Hackenberg, unwavering in his loyalty to the school, knew his time was coming.
“I’m itching to get up there and start picking things up,” he told Sean Fitz of 247Sports on game day.
Hackenberg enrolled the following June and earned starting reps as a true freshman. His tremendous first season featured 2,955 yards and 20 touchdown tosses, and resulted in early hype about his NFL draft potential.
O’Brien bolted after that fall, returning to NFL as head coach of the Houston Texans. Hackenberg never managed to duplicate or exceed the success of 2013, throwing 28 total touchdowns and 21 interceptions in his final two seasons at Penn State.
Though he struggled as a sophomore (12 touchdowns, 15 interceptions), Hackenberg did finish that 2014 campaign with MVP honors in the New Era Pinstripe Bowl. It represented Penn State’s return to the postseason after a two-year ban.
Despite his on-field inconsistencies, Hackenberg provided a steady presence for a program ravaged by changes.
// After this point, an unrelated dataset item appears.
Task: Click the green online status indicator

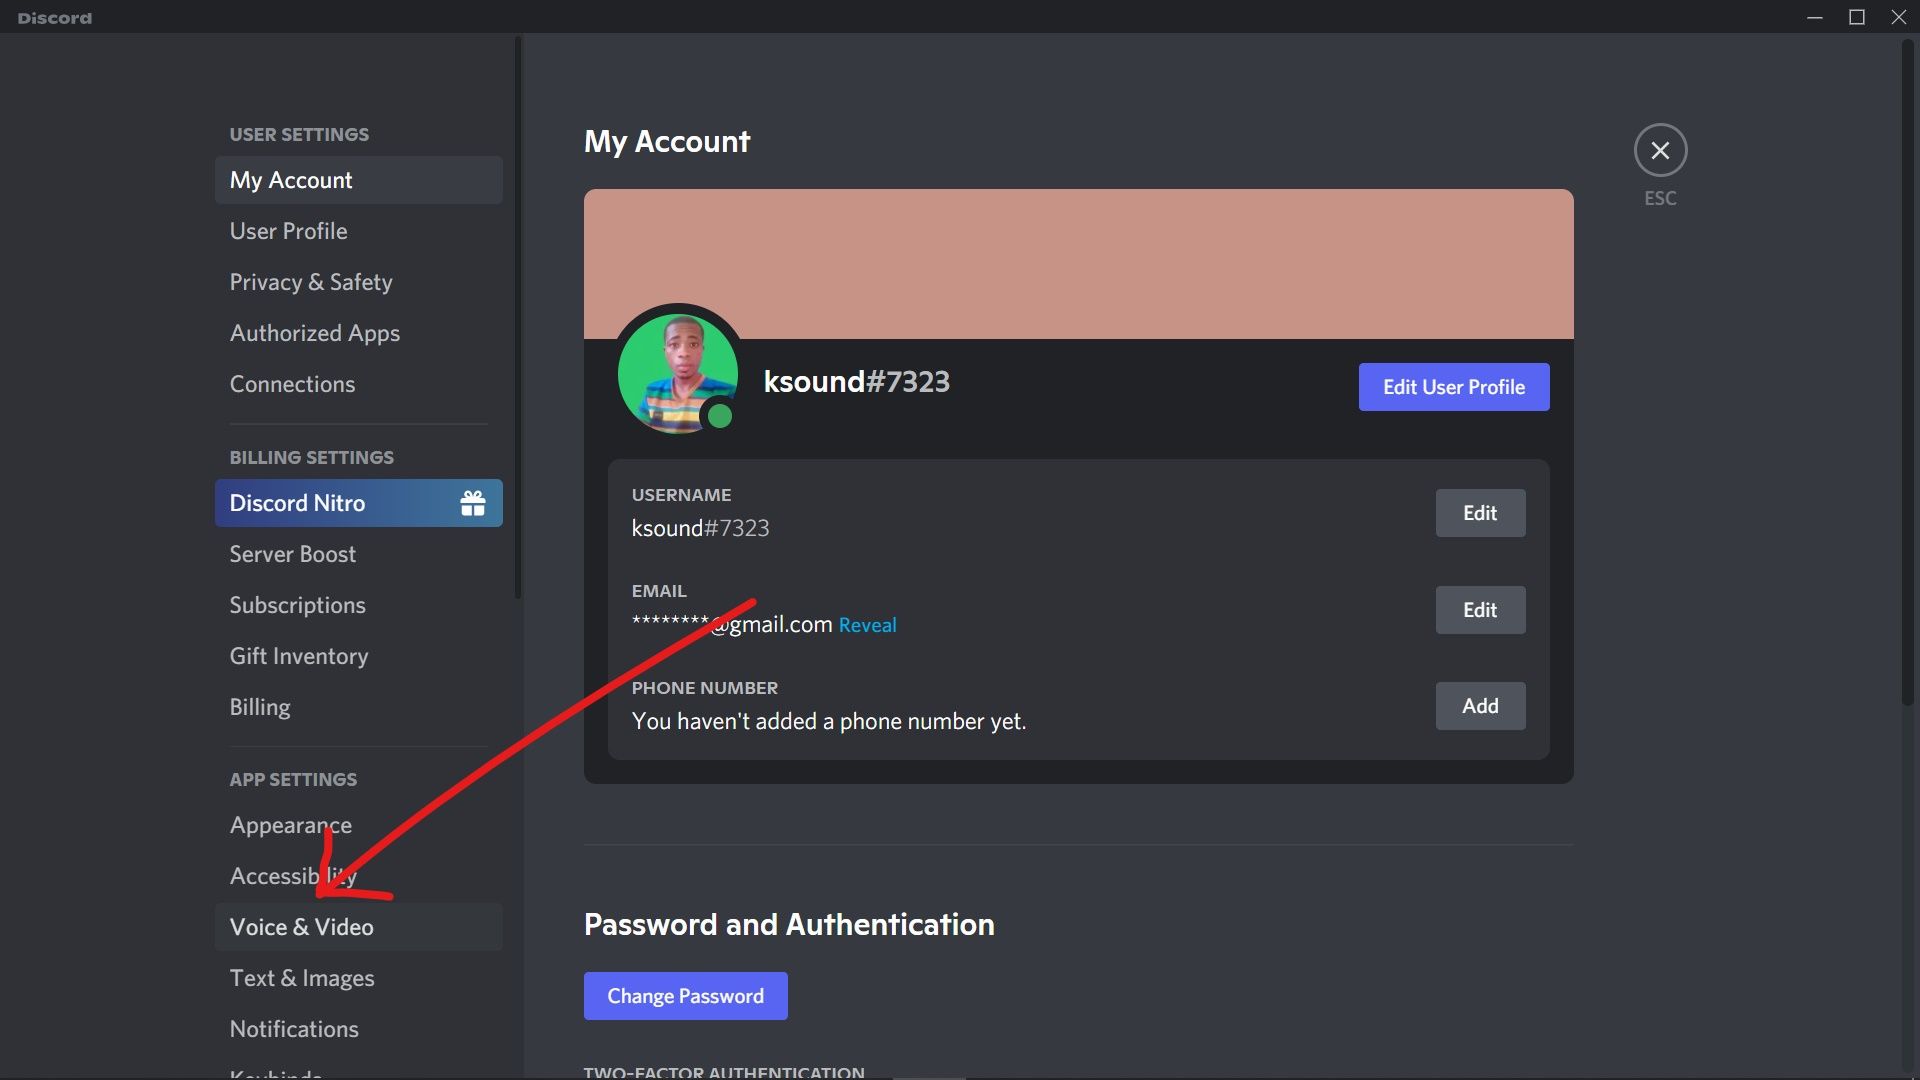Action: (720, 416)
He started all 38 games in his collegiate career, posting Penn State career passing records for yards (8,457), touchdowns (48) and completions (693).
The juxtaposition of how he performed under James Franklin versus efforts under O’Brien created quite an enigma for NFL scouts when Hackenberg declared early entree into the 2016 NFL draft.
He found a professional home in the second round when the New York Jets selected him with the No. 51 pick. Hackenberg didn’t play a down during his rookie regular season but moves toward the 2017 season in contention for the team’s starting job.